Prenatal Screening – Maternal Serum Screening/Quad Screen
|Test description||Prenatal maternal serum screening consists of measuring four chemical markers present in the mother's blood during pregnancy: alpha-fetoprotein (AFP), human chorionic gonadotropin (hCG), unconjugated estriol (uE3), and dimeric inhibin A (DIA). Abnormal levels of these chemicals may indicate increased risk for neural tube defects (NTDs), Down syndrome, or trisomy 18. This screening test detects approximately 85% of neural tube defects, 70% of Down syndrome, and 60% of pregnancies with trisomy 18. Approximately 5% of all pregnancies tested will have an abnormal screening test requiring additional diagnostic testing. However, most of the pregnancies with an abnormal screen will result in a healthy baby, and only a small number will be diagnosed with an NTD, Down syndrome, or trisomy 18. Inaccurate pregnancy dating (gestational age) and the presence of twins or other multiples can cause an abnormal screening result.
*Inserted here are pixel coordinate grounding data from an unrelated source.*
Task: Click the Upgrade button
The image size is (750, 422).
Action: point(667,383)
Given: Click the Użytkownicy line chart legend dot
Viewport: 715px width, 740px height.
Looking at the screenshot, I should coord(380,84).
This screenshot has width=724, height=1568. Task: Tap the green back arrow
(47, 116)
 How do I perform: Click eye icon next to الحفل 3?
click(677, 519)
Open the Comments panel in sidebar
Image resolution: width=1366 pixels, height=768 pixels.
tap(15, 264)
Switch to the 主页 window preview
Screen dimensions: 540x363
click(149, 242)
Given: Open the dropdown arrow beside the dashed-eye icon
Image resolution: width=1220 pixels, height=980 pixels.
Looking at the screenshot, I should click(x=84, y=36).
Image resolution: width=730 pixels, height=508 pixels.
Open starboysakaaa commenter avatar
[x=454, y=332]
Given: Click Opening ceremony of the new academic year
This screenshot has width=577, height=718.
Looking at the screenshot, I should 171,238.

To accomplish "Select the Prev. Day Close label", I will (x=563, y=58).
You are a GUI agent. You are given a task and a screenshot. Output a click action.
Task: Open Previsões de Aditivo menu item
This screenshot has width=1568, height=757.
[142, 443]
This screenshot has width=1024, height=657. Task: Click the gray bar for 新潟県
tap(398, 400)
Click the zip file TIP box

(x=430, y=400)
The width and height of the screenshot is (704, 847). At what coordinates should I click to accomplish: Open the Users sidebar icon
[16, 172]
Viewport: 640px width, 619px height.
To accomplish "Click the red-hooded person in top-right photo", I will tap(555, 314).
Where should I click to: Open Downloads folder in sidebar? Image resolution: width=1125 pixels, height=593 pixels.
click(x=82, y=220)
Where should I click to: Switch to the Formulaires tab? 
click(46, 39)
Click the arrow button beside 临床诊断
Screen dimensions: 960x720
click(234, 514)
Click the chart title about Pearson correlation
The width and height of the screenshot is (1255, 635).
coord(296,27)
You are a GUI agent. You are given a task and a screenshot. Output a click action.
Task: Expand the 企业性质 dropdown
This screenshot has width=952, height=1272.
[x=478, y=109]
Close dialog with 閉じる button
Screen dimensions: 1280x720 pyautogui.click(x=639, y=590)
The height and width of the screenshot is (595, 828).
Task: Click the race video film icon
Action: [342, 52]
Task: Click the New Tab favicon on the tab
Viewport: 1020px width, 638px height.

Pregnancy dating by ultrasound will ensure the most accurate test result. Maternal age, race, maternal weight, twins, and maternal diabetes are also important factors in the interpretation of the results. Genetic counseling and prenatal diagnostic testing should be considered with any positive maternal serum screening result.|
|Indications||The maternal serum screen is a blood test available to all pregnant women to identify pregnancies at increased risk for neural tube defects, Down syndrome, and trisomy 18.|
|Specimen Requirements||3-5 ml of blood in a red top tube or 2 ml serum (no anticoagulant) between 15 and 20 weeks gestation.|
|Transport||Transport samples at room temperature by first class mail or overnight courier on the day the sample is obtained. Protect from extreme temperatures when necessary. If shipment is delayed, serum sample may be stored up to 6 days at 2-8 degrees C. For longer periods, store samples at -20 degrees C. Repeated freezing and thawing should be avoided. Do not freeze whole blood.|
|Turnaround time||7 days|
|CPT Codes||82105, 84702, 82677, 86336|
The Biochemical Lab provides diagnostic and screening tests for a variety of inherited metabolic disorders.